■ Exercise prompt
In the records below, find the line containing "Gastronomiebedarf (1017, 1239)". Restate it and all the lines after it exactly, and omit the rest.

■ Items from a dataset

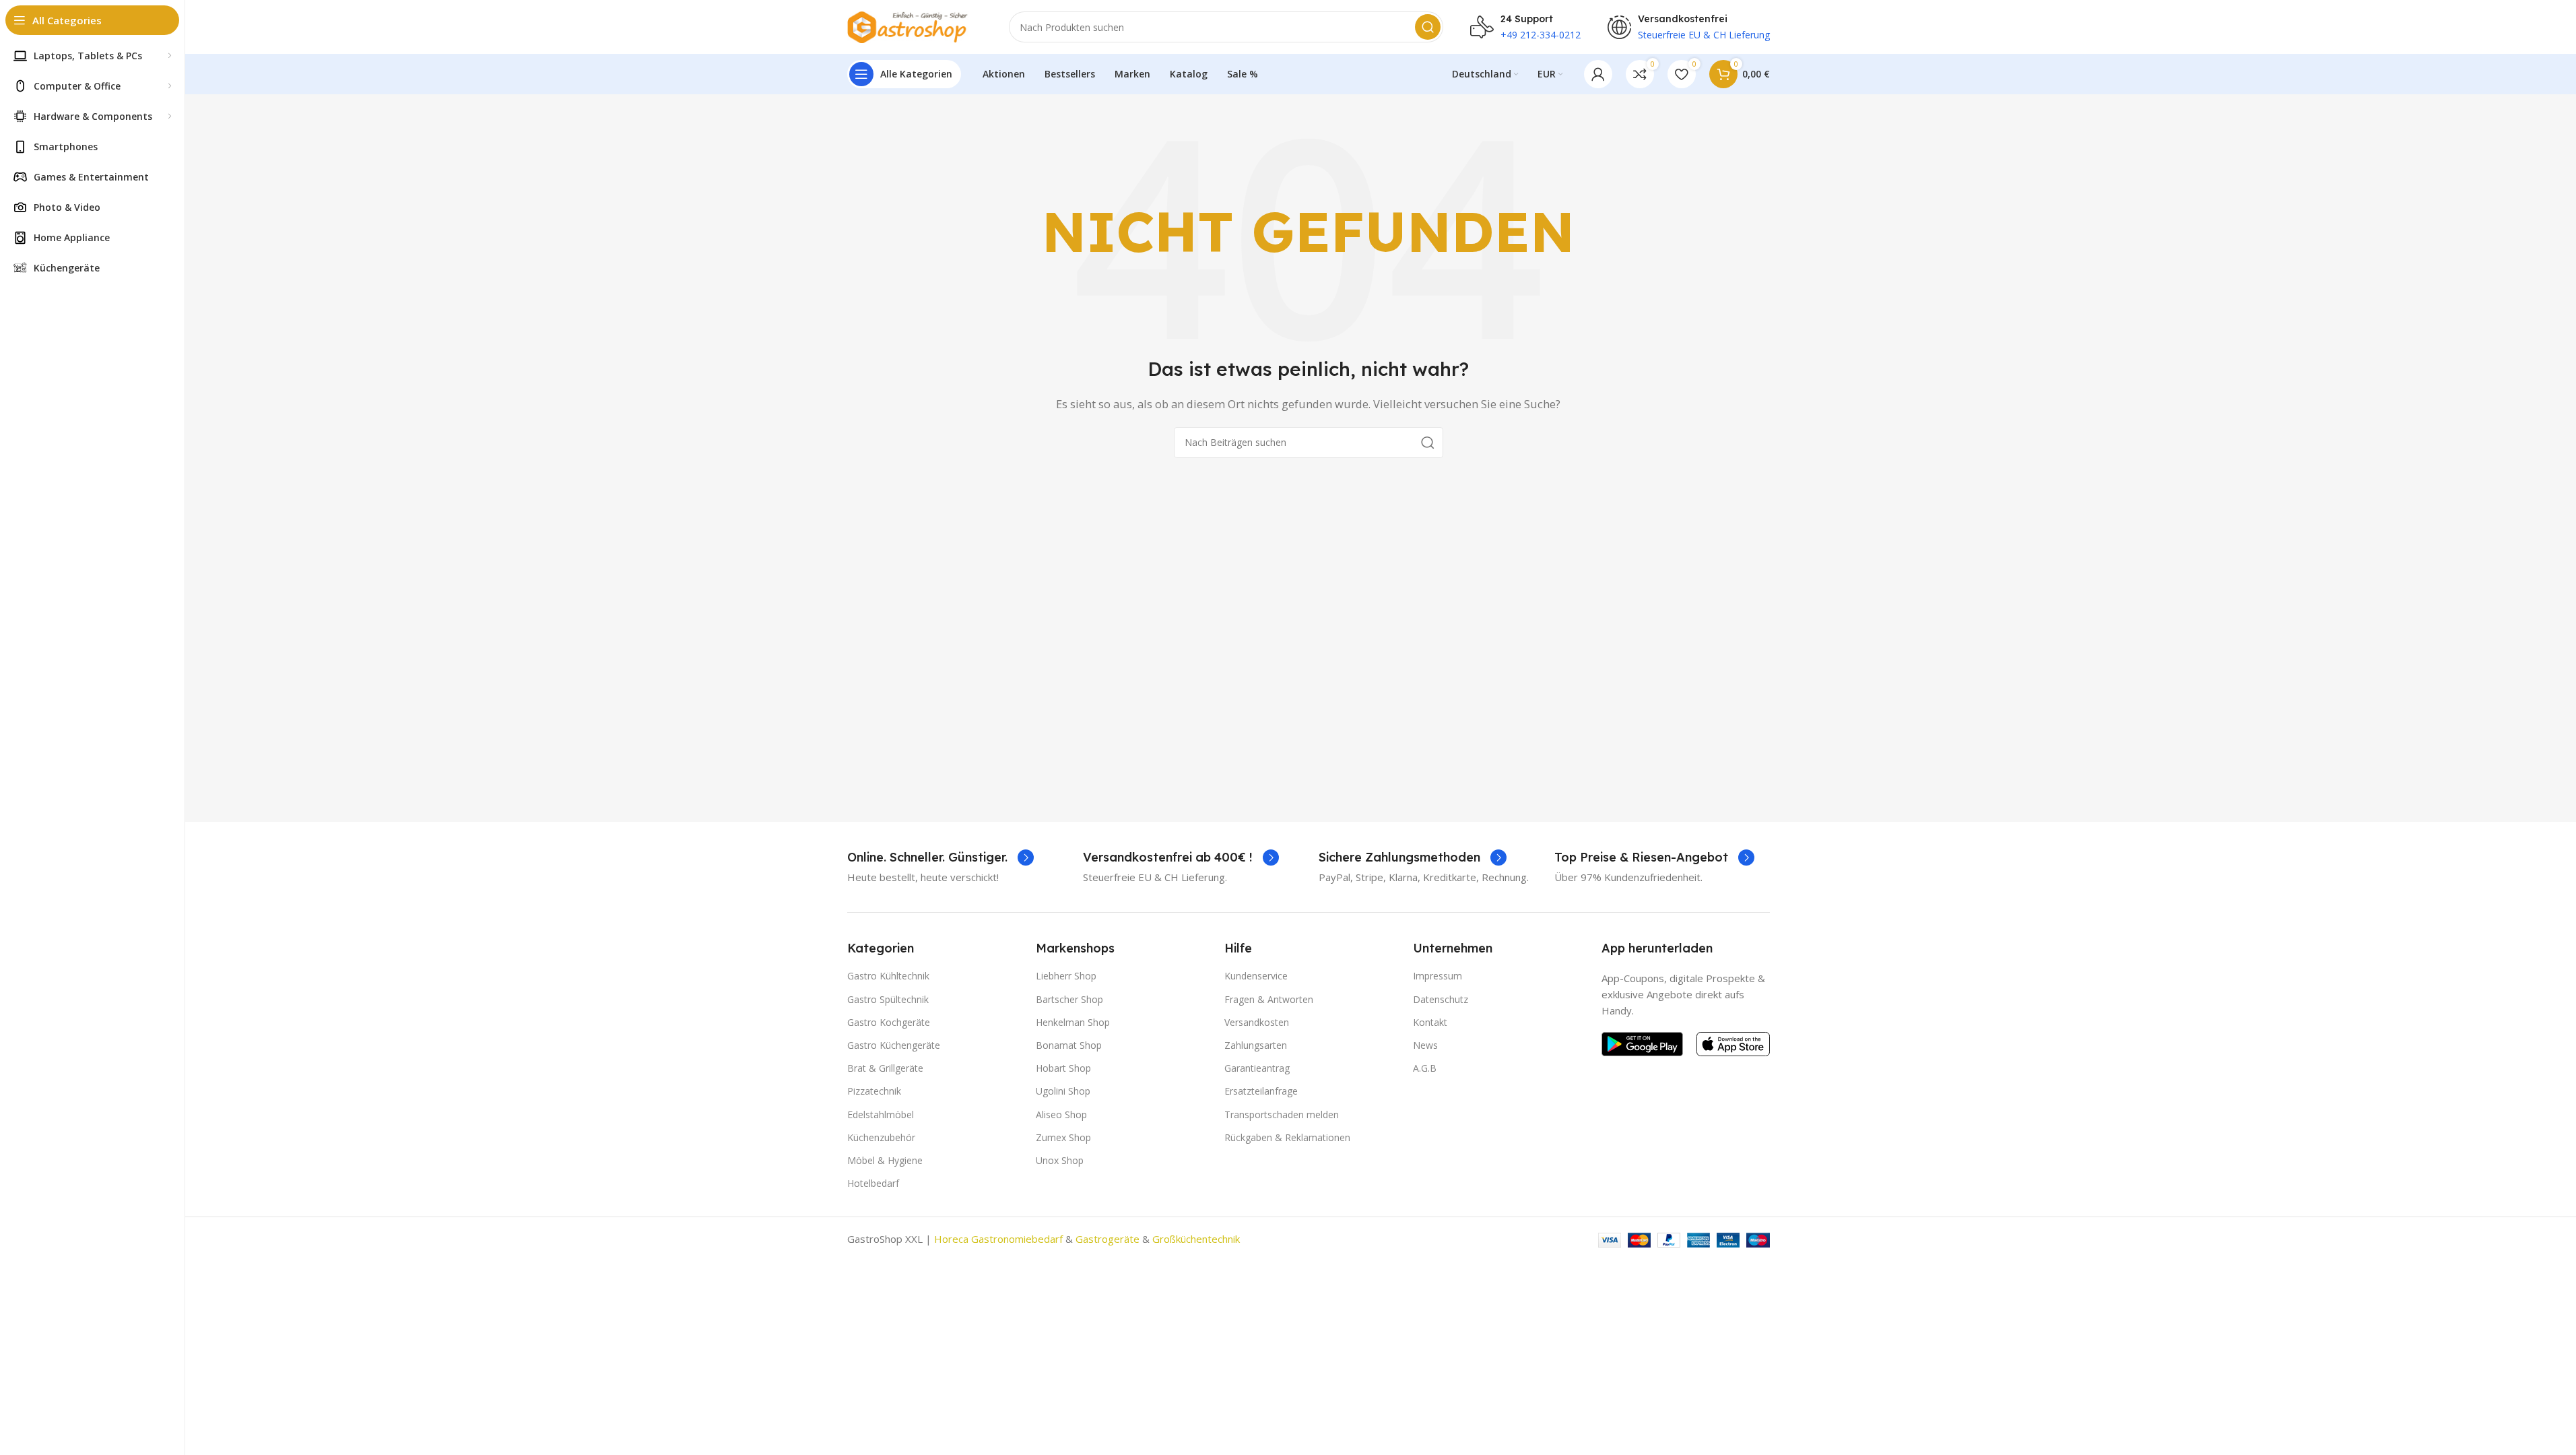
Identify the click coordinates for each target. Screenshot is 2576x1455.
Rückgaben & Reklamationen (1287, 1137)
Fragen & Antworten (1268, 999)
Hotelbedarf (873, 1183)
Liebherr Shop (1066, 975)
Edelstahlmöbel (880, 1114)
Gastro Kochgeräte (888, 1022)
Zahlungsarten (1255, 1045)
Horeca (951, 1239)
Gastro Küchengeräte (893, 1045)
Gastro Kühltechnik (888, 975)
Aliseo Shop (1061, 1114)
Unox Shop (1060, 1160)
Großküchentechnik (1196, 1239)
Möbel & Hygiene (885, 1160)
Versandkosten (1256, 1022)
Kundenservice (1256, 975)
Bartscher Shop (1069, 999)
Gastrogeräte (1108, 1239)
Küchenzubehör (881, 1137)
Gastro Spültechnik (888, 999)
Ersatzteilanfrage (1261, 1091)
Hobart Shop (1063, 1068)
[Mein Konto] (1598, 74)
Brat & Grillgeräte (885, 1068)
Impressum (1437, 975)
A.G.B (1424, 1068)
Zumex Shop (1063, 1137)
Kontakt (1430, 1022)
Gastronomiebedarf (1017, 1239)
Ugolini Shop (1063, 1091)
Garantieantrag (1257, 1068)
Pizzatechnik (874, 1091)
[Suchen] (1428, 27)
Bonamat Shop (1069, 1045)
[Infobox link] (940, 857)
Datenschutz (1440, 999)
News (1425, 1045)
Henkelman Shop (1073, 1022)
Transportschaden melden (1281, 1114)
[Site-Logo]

■ Response
Gastronomiebedarf (1017, 1239)
Ugolini Shop (1063, 1091)
Garantieantrag (1257, 1068)
Pizzatechnik (874, 1091)
[Suchen] (1428, 27)
Bonamat Shop (1069, 1045)
[Infobox link] (940, 857)
Datenschutz (1440, 999)
News (1425, 1045)
Henkelman Shop (1073, 1022)
Transportschaden melden (1281, 1114)
[Site-Logo]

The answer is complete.